No, he thought, not jokes—suggestions. And she's right, there's nothing stopping me anymore.
He was dying from idiopathic pulmonary fibrosis and she had given him six months to a year. The to a year portion of that sentence felt tacked on in an overly optimistic manner. Anyone else might have focused on that part of the equation—the dying part—and thought about trips to Europe, safaris in Africa, or visiting neglected friends and family. Ellis was planning a trip of a different sort and began running a mental checklist. He already had most everything. Flashlight batteries, he should get more of them—can't ever have too many batteries—and some more M&M'S, why the hell not? It wasn't like he had to worry about his weight, diabetes, or tooth decay. I'll buy a whole box! The peanut ones, the yellow bags are always the best.
"I'm going to set up an appointment for you to come back. Two weeks should give you enough time to see someone else and have the tests repeated." She stopped writing and stared at him with her big brown eyes. "Are you sure you're all right?"

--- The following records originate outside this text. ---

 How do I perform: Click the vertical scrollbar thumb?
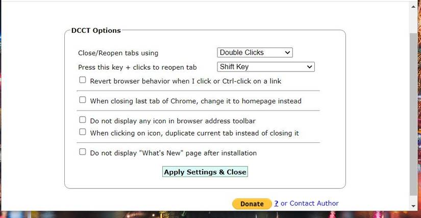pyautogui.click(x=414, y=113)
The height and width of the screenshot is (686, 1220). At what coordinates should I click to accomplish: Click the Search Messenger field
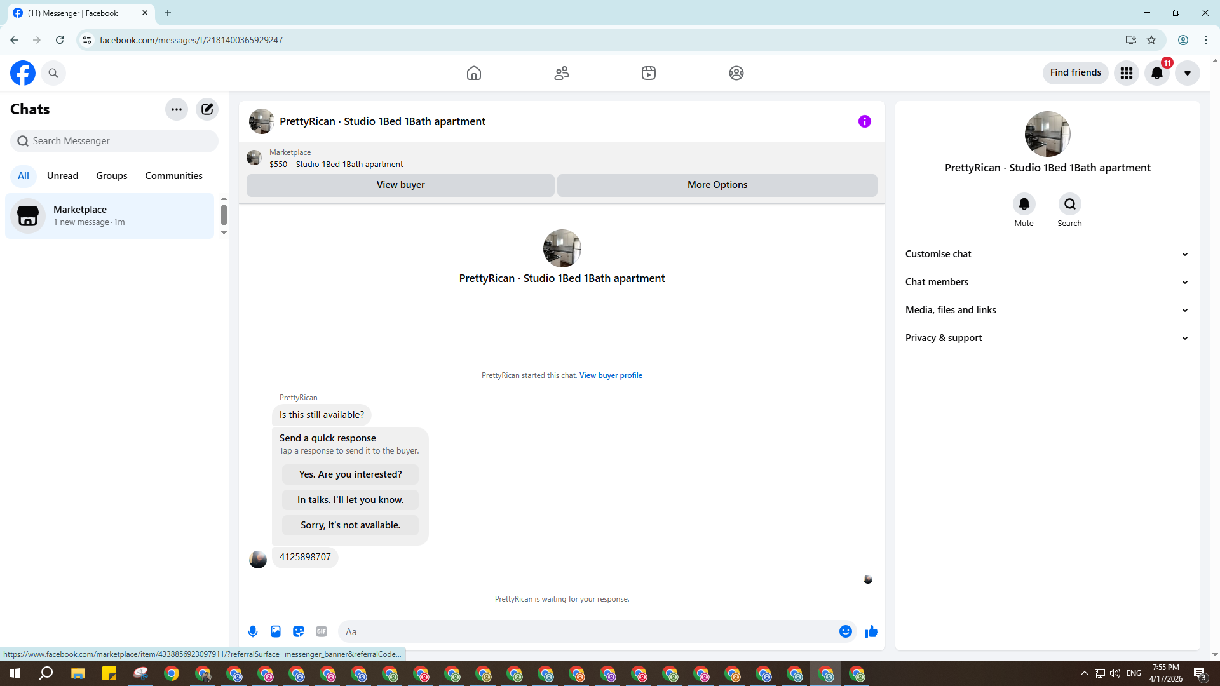click(x=114, y=141)
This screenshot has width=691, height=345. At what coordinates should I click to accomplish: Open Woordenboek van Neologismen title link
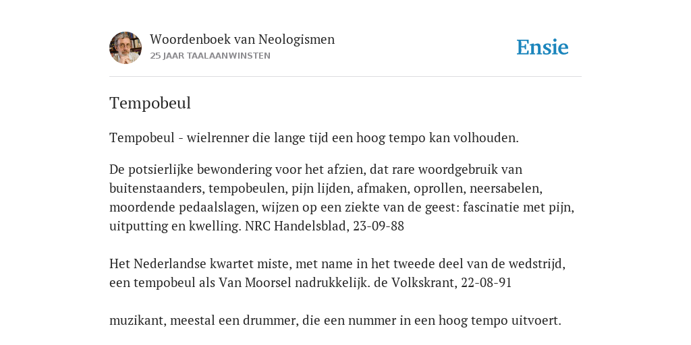click(x=242, y=39)
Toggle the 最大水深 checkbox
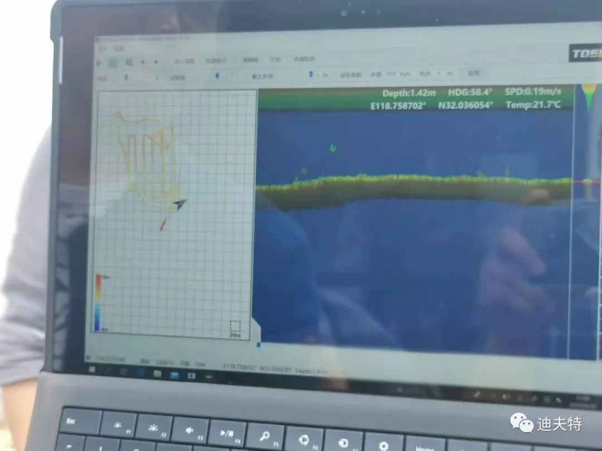 [247, 76]
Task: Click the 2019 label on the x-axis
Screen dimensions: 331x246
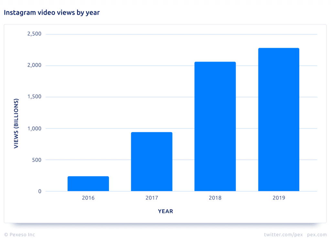Action: [x=279, y=198]
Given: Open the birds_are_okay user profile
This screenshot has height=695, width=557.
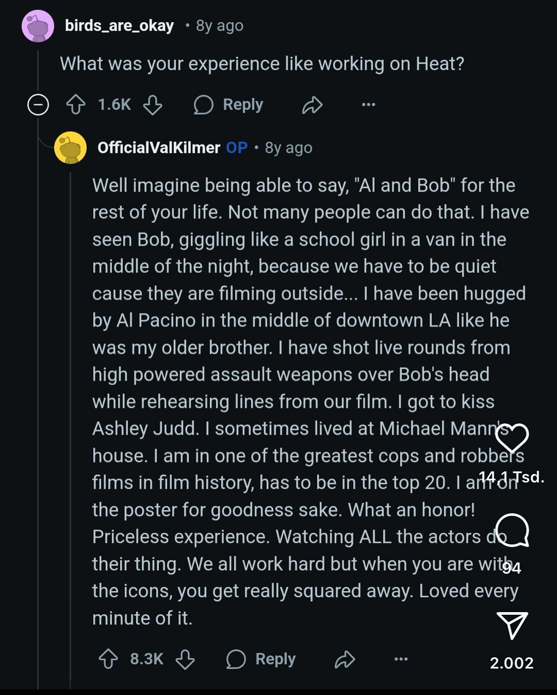Looking at the screenshot, I should pyautogui.click(x=119, y=26).
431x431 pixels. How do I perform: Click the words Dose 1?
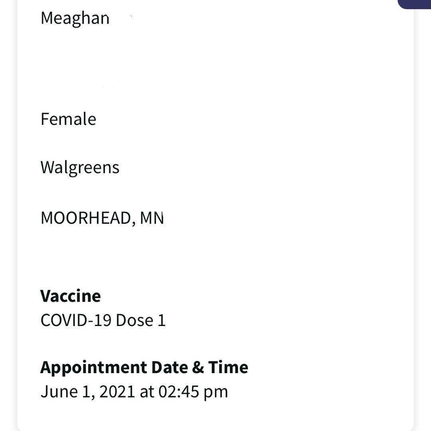[x=140, y=320]
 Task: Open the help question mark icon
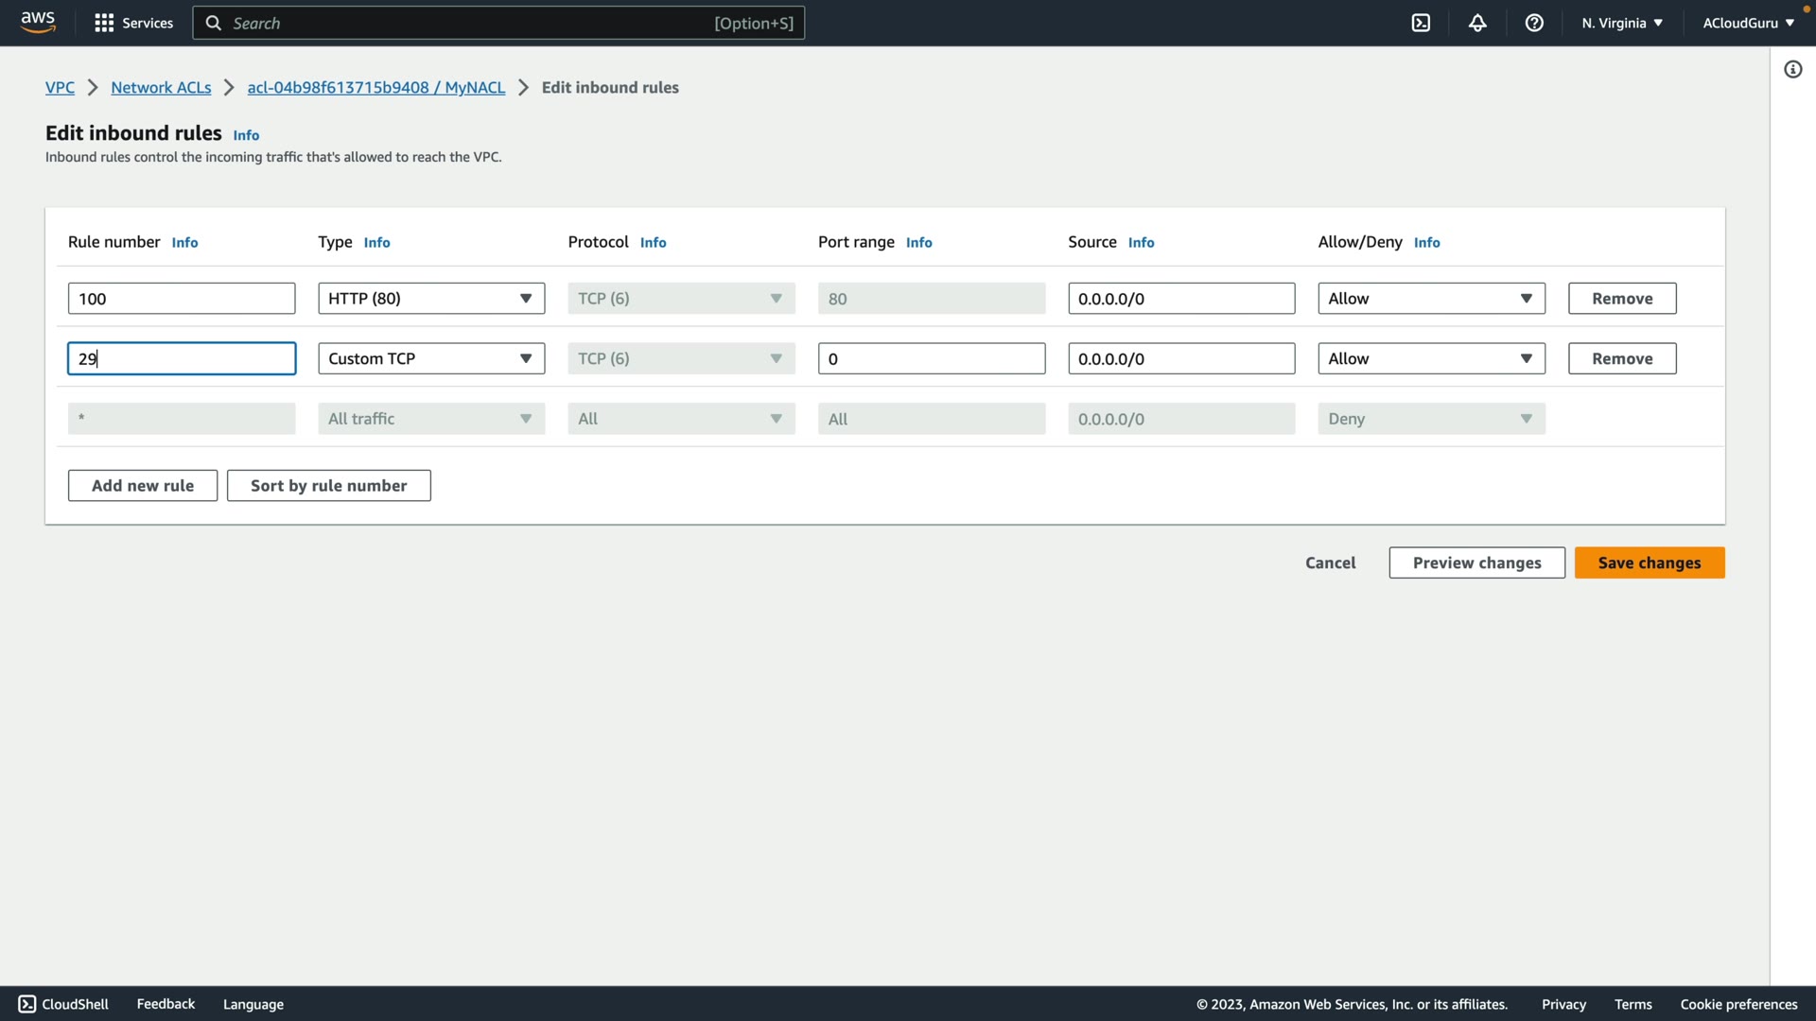tap(1534, 23)
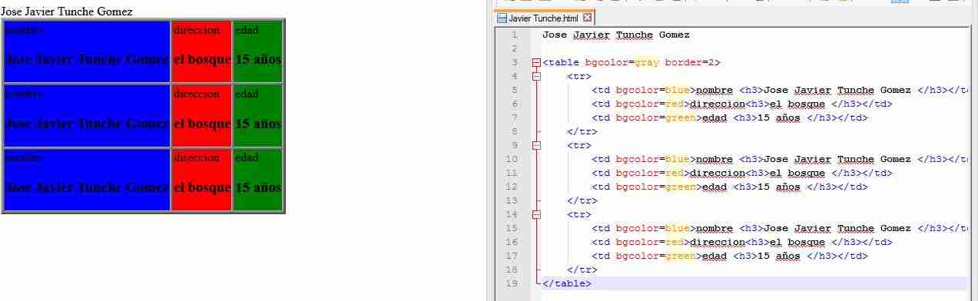Click line number 1 in the editor margin
This screenshot has width=978, height=301.
pyautogui.click(x=514, y=35)
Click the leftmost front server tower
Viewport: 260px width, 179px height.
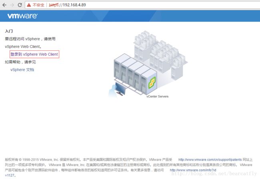coord(118,68)
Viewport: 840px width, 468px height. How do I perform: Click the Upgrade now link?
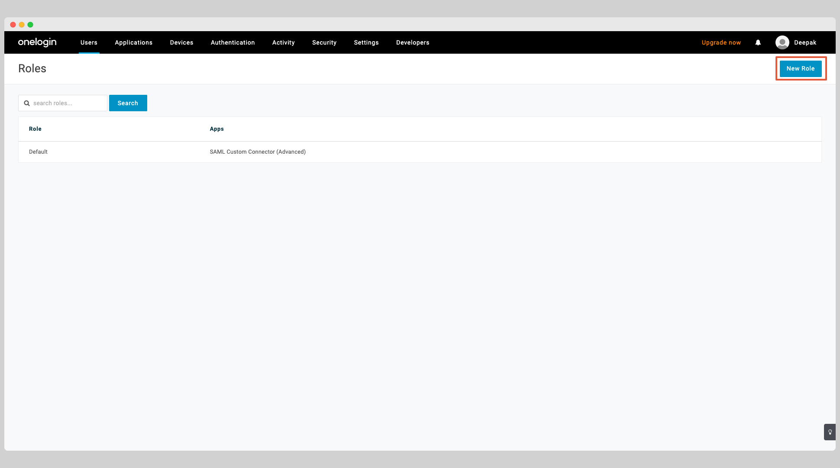pyautogui.click(x=721, y=42)
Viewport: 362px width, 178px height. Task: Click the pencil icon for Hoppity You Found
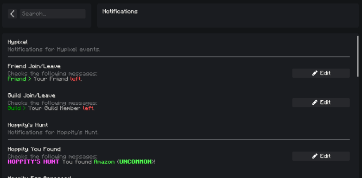[315, 156]
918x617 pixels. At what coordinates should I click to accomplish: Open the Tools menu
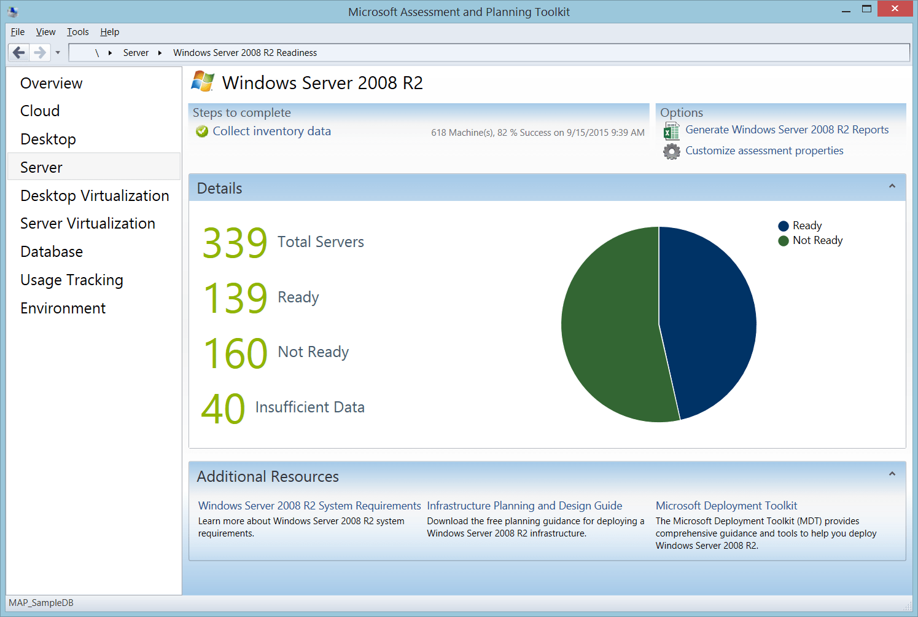click(x=77, y=32)
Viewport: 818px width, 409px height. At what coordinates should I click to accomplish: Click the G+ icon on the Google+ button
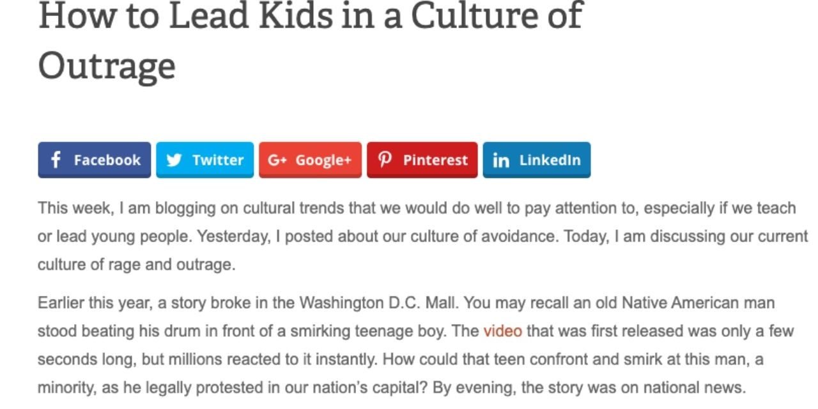point(277,160)
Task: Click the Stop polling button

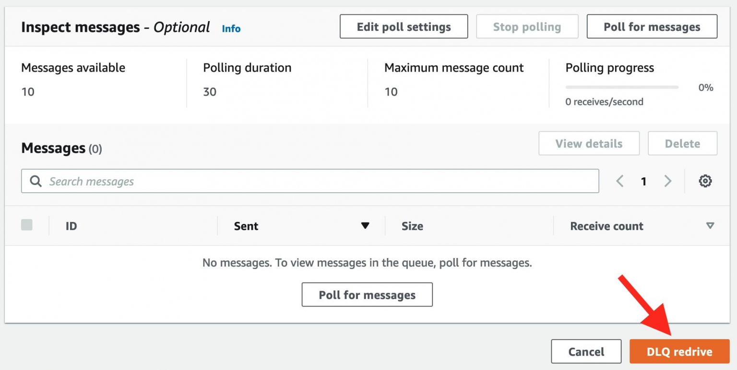Action: point(527,26)
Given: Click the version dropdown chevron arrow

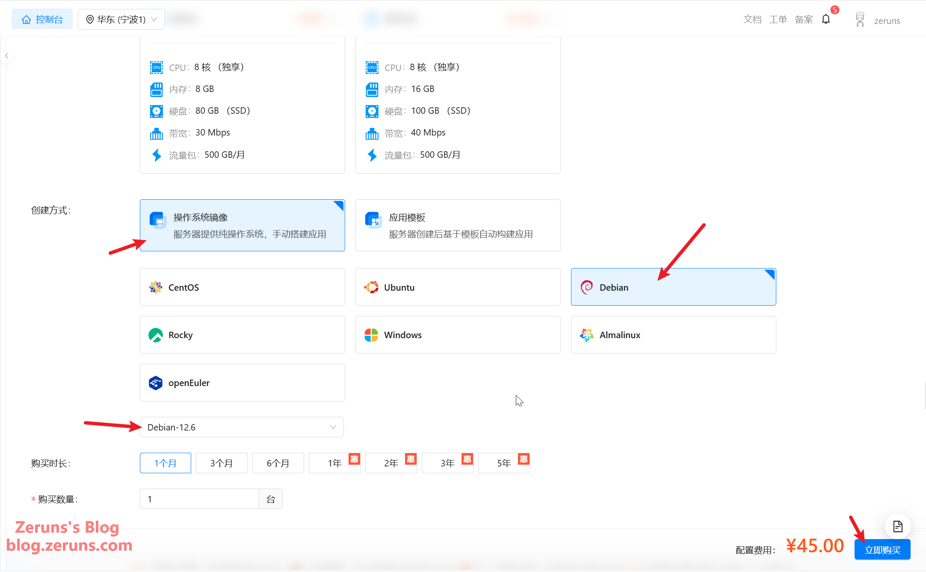Looking at the screenshot, I should point(333,427).
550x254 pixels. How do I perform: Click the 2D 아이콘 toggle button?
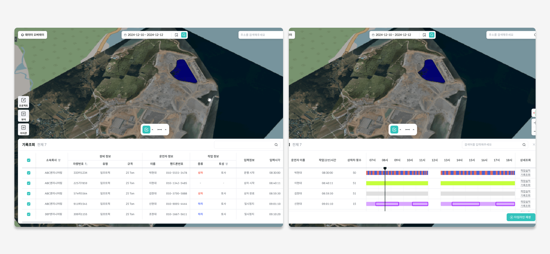[23, 129]

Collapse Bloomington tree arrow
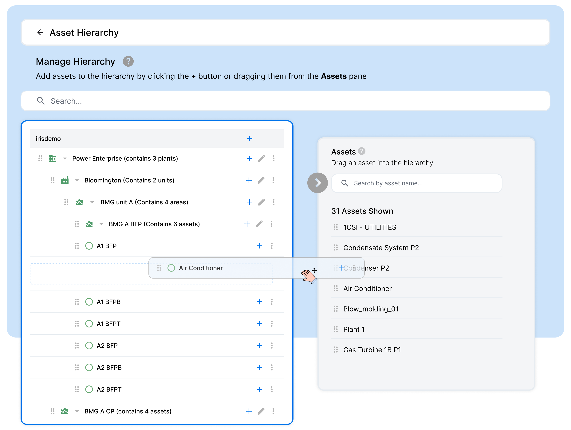click(77, 180)
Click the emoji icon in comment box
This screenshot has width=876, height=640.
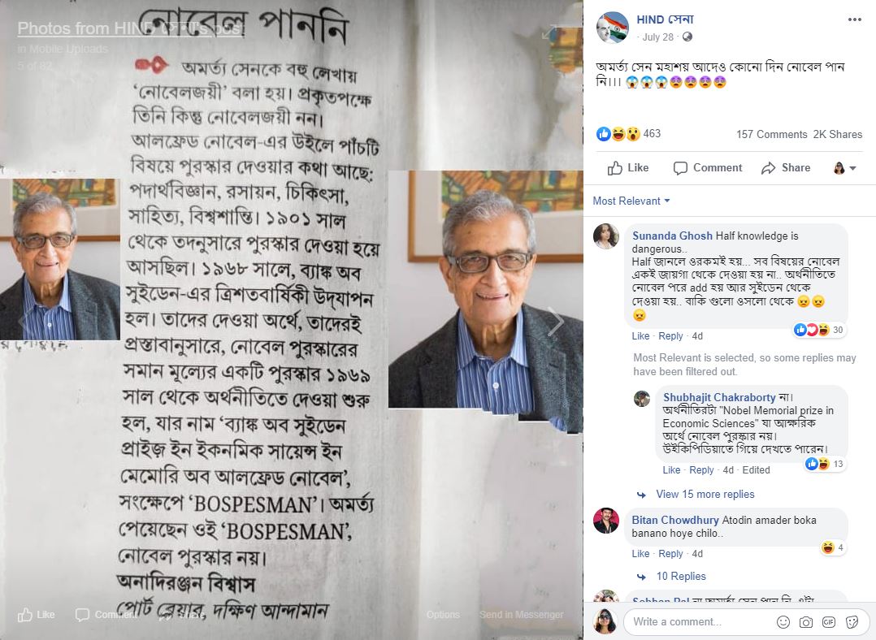(783, 621)
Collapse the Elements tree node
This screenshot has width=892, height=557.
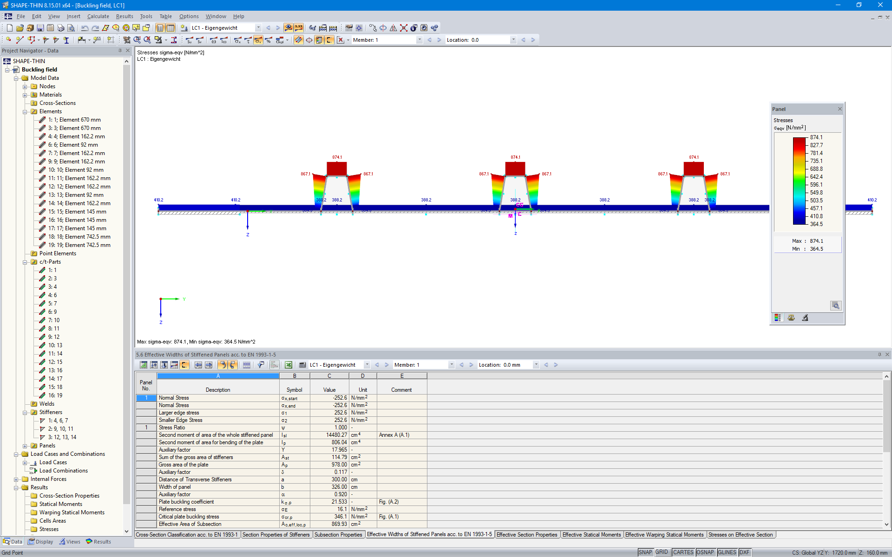25,111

"Is there someone I can call?" She flipped through the pages on the clipboard again. "Your wife?"
"Trust me, I'm good."
He was surprised to realize he was telling the truth. The last time he felt that way was thirty-six years ago when he had sat across from the loan officer's desk and learned he'd qualified for the mortgage that allowed him to move out of his parent's home. Fear mingled with the excitement of facing the unknown. Freedom—real freedom—had all the rush of an illegal drug.
I can finally press the button.
She waited a beat or two longer, then nodded. "Assuming your second opinion concurs with mine, I will add your name to the registry for a transplant, and I'll explain the process in detail at your appointment. Aside from that, I'm afraid there's nothing else we can do. I'm really very sorry." Reaching out she took his hand. "I really am."
He nodded and gave a slight squeeze. Her smile appeared less forced then. Maybe she was thinking she'd made him feel better, made some emotional connection. That was good, he needed all the karma he could get.